With piteous lament, this child was taken up, alway singing his song, and with honours of a great procession they carried him unto the nearest abbey. His mother lay swooning by the bier; so that scarce could the people draw this new Rachel from his corse.
This provost causeth these Jews that wist of his murder to be slain, and that anon, with torment and shameful death; he would suffer no such cursedness. Evil shall have what evil deserveth, therefore he let them be drawn with wild horses and after that he hanged them by law. Aye upon his bier lieth this innocent before the chief altar while mass was singing, and after, the abbot and his monks sped them to bury him, and when they cast holy water on him yet spake this child and sang—"O alma redemptoris mater!"

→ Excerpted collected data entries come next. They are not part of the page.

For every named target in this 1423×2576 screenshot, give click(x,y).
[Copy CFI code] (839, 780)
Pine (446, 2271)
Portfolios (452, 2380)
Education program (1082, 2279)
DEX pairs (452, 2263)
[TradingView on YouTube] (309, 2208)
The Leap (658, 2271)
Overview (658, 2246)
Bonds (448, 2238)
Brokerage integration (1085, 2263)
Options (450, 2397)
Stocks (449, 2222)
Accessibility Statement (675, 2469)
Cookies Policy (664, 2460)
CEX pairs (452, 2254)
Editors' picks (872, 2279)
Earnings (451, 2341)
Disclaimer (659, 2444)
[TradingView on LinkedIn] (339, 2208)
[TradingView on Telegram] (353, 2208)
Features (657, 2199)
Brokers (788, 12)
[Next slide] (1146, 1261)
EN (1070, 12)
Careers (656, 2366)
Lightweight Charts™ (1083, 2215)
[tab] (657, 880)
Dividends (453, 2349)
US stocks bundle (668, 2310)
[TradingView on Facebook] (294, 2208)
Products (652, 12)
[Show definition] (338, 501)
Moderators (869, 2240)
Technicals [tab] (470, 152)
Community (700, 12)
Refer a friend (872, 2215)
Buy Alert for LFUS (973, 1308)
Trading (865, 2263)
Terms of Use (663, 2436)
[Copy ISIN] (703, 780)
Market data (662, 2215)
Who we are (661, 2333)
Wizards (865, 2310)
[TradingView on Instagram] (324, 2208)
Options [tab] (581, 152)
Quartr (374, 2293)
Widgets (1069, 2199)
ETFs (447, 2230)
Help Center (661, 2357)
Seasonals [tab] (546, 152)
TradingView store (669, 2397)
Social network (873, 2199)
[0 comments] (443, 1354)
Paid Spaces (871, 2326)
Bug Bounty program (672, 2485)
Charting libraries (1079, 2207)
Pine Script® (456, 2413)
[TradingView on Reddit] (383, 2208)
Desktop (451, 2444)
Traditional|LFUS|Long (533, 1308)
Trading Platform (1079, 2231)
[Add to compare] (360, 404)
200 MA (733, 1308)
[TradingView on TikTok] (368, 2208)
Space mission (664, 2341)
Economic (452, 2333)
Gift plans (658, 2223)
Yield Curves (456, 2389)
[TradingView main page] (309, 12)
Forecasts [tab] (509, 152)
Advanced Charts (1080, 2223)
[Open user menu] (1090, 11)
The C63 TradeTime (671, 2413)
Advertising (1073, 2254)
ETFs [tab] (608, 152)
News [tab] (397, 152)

This abbot, that was an holy man, as monks be, or else ought to be, begun to conjure this young child and said, "O dear child, in virtue of the holy Trinity, I supplicate thee tell what is thy reason for singing, sith to my seeming thy neck is cut?" "My throat is cut to my neck-bone," said this child, "and by way of nature, I should have died, yea, long time ago, but as ye may learn in books, Jesu Christ willeth that his glory last and be kept in mind, so for the worship of his sweet mother, I may still sing 'O alma' clear and loud. This well of mercy, Christ's dear mother, I loved alway according to my knowledge and when I was to lose my life she came to me and bade me to sing this anthem even in my death as ye have heard, and while I was singing, methought she laid a grain on my tongue. Wherefore I sing, and needs I must sing in honour of that blessed and noble maiden, till the grain is taken from off my tongue ; and afterward she said to me thus: 'My little child, I will fetch thee when the grain is taken from thy tongue ; be not aghast, I will not forsake thee.' "
This holy monk, this abbot I mean, caught out the child's tongue, and took off the grain, and full softly he gave up the ghost. And when this abbot had beheld this wonder, his salt tears trickled down like rain and prone he fell all flat on the pavement, and lay still as he had been bound.
The abbey-monks eke lay on the pavement weeping, and praised Christ's dear mother, and after that they rise and be gone forth and take this martyr from his bier and in a tomb of fair marble-stones they enclose his little sweet body. Where he is now God grant us that we may come.
O young Hugh of Lincoln, slain eke by cursed Jews, as is well known, for it was but a little while ago, pray also for us, unstable, sinful folk, that of his mercy God who is so pitiful may multiply his great mercies upon us, for reverence of his mother Mary. Amen.